If the plot description isn’t weird enough, Lanthimos’ stage experience comes into use with deliberate and unsettling framing and blocking choices. At times, the characters’ heads are sliced off by the camera’s frame of view, and the climax of the film is a deeply unnerving dance sequence. Lanthimos understands the importance of movement as a storytelling device, using it as a type of silent dialogue between the characters.

It’s easy to see this all as a metaphor for authoritarianism. The parents control the language, and if you can control the language, you can control the people. Information is only filtered through the parents, and any outside media — in this film’s case, two VHS tapes given to one of the children by Christina — is immediately destroyed and used for violence.

When Lanthimos wrote the film during the midst of the 2007-2008 global financial crisis, Greece was on the precipice of its own government debt crisis.
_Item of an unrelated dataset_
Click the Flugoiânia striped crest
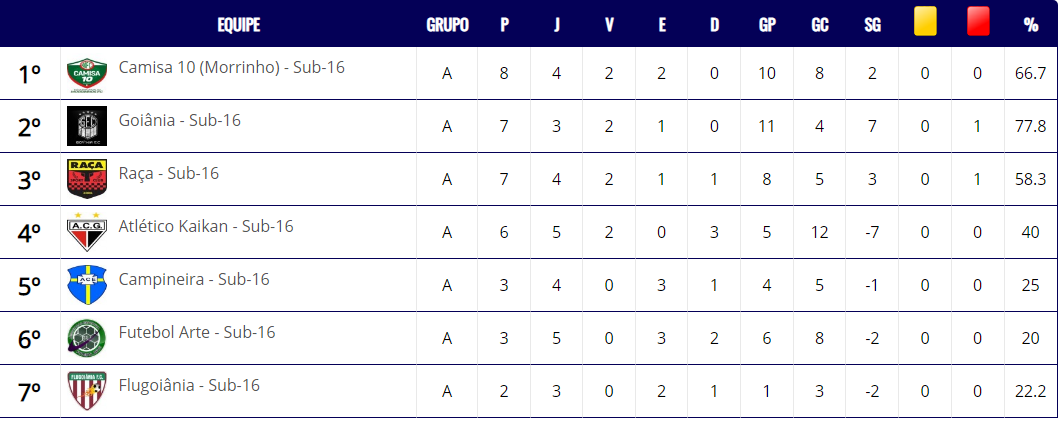pos(87,391)
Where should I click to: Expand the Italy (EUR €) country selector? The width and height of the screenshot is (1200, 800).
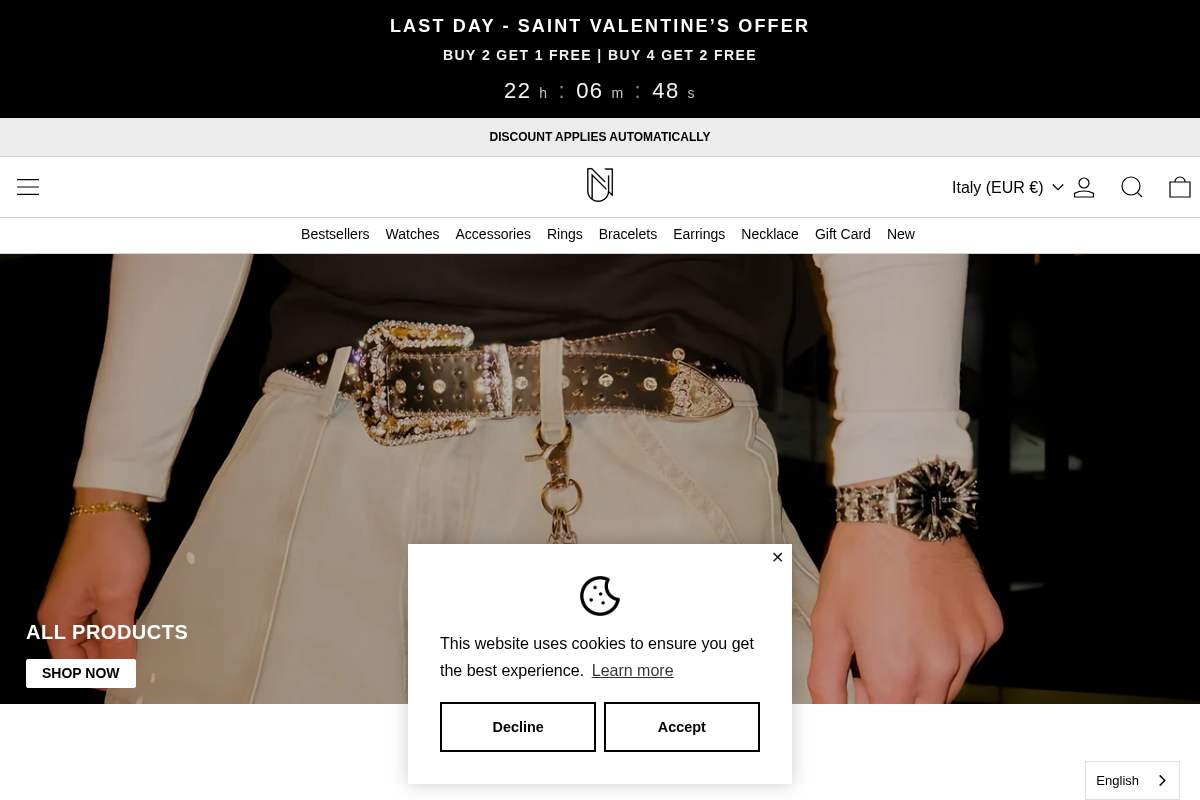pos(1007,187)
As with most economic crises, social and political strife weren’t far behind.

In the wake of the government debt crisis, Greece’s press freedom sharply eroded, moving from 35th to 99th place in Reports Without Borders Press Freedom Index. The neo-Nazi Golden Dawn party earned a 7% share of the vote following the crisis and became the third-largest political party in the Greek Parliament. And while Greece’s parliamentary representative democratic republic government is similar to most Western Democracies, mandatory conscription and state protection of the Greek Orthodox Church is constant, pre-crisis societal factors that lean toward the authoritarian.

Maybe Lanthimos could see the writing on the wall, crafting an unsettling and poignant warning sign. Or maybe he just wanted to make a weird movie. It’s hard to tell. Virtually no two people will leave the theater thinking the same thing, perhaps other than “that was weird.” David Lynch called it a “fantastic comedy,” which makes sense considering Lynch’s own filmography. What I saw was anything but a comedy, but, then again, I’m no David Lynch and to each their own. But to me, what Lanthimos achieved with “Dogtooth” is a bleak, unnerving memorable family drama.

I may not have loved “Dogtooth,” but it has not left my mind since watching it. It’s a blank slate for the viewer to parse, pick apart and interpret. And while it certainly is not for everyone, it no doubt launched the career of perhaps the most original director in cinema today.